A variety of flexible cover or tarping systems have been developed that are geared toward particular hauling vehicle applications. One such tarping system is the Easy Pull® System of Aero Industries, Inc. The Easy Paul® System includes a flexible tarp that is wound around a spool at one end of the container body. A rope attached to the free end of the tarp can be used to unwind the tarp from the roller and draw the tarp along the length of the vehicle container bed.

Another cover system particularly suited for open-topped containers on hauling vehicles, is the Easy Cover® Tarping System also of Aero Industries, Inc. The Easy Cover® Tarping System includes a U-shaped bail that is pivotably mounted to the base of the vehicle container body. The horizontal section of the U-shaped bail is attached to the tarp, while the free ends of the vertical elements are pivotably mounted. In one application, the Easy Cover® System allows the tarp to be manually pulled in a sweeping arc over the container load.
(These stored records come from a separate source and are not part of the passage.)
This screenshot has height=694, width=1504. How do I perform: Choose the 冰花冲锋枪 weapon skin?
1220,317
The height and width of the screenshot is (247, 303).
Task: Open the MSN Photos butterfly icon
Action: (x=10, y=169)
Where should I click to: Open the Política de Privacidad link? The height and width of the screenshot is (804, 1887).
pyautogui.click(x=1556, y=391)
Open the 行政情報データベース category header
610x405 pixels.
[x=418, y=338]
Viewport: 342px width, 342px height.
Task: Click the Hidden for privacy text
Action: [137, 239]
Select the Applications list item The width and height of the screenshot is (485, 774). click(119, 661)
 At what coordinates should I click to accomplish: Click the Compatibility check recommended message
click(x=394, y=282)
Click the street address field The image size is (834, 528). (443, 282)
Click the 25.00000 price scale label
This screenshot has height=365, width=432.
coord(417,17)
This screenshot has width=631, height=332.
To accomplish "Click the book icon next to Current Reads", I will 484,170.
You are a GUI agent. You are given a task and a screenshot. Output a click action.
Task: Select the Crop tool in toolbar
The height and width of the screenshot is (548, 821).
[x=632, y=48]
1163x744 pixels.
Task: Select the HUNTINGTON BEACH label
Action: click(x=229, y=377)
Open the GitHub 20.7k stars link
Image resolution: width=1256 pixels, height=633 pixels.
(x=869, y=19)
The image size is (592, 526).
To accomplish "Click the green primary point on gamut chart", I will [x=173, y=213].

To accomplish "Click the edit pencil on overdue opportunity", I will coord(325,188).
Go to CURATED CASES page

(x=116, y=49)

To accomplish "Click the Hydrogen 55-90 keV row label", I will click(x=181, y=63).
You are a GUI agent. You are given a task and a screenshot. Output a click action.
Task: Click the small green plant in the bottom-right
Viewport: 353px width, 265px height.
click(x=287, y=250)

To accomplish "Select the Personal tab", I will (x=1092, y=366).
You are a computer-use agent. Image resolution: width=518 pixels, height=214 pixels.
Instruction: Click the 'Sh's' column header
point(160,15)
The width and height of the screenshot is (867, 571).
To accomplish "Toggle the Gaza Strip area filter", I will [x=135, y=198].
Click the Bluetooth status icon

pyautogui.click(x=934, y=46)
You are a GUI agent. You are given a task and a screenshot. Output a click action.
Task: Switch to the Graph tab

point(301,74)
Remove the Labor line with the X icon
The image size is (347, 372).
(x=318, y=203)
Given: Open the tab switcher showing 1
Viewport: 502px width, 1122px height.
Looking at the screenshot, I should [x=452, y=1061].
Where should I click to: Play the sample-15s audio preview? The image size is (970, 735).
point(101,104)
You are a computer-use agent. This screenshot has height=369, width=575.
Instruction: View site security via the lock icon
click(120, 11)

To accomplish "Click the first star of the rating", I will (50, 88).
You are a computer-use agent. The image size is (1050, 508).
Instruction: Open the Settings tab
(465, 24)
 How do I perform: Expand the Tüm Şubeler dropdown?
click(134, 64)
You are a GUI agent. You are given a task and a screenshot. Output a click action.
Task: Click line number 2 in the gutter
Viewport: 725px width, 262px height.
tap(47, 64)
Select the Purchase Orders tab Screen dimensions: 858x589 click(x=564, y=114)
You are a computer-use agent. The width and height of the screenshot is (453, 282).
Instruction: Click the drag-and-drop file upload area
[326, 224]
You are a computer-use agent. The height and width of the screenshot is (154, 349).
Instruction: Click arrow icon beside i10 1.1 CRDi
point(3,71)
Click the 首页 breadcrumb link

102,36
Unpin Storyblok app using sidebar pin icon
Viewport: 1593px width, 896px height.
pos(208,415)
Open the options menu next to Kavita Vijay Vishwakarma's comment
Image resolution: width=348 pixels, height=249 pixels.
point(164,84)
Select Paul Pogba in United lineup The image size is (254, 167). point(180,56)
Another particular application of a similar tarping system is generally depicted in FIG. 1. A vehicle 10 , such as a dump truck, can include an open-topped container body 11 . The body preferably includes a top rail 11 b around its upper perimeter, and a number of vertically oriented support ribs 11 a.

A tarpaulin cover 13 is depicted in FIG. 1 in its deployed configuration spanning the length of the container body 11 . The tarp can be preferably stowed by winding onto a tarp roller 14 at the forward end of the vehicle. Both the tarp 13 and the roller 16 can be of a variety of known constructions, such as the Easy Cover® Tarping System.

In the particular illustrated vehicle application, a bail member 16 is mounted to the truck body 11 at a pivot mount 17 . The bail member 16 is attached to the free end of the tarp 13 and arranged so that the pivoting travel of the bail member 16 moves the tarp from its stowed to its deployed position. The bail member 22 is preferably U-shaped, and includes a pair of elongated arms 18 connected to the vehicle at the pivot mount 17 .

It is understood that the vehicle 10 shown in FIG. 1 represents one type of hauling vehicle that utilizes a flexible cover or tarping system. In other systems, the tarp is attached to and supported by curved bows that span the width of the truck bed. Like the system depicted in FIG. 1 , the bow-type tarping system can be manually or mechanically deployed, typically by pulling the end of the tarp and sliding the bows along runners mounted to the top rail 11 b the container body 11 .

Regardless of the particular hauling vehicle application or tarp configuration, one problem that is persistently faced is the effect of air flow or wind as the vehicle is traveling. This problem becomes especially acute at high speeds. The tarpaulin 13 is affected in a number of ways by the air flow across a traveling vehicle 10 . The front end of the vehicle creates turbulent air flow that travels along the length of the container body 11 . This turbulence, which can be manifested by air vortices along the top rail 11 b of the container body, has a tendency to lift the flexible cover 13 away from the top of the body 11 . A similar result occurs due to the Bernoulli effect of the air passing over the top of the vehicle. In essence, the tarp 13 acts as an air foil, so that the air passing over the top of the tarp creates a lower pressure zone, which again results in displacing the tarp from the top of the container body 11 .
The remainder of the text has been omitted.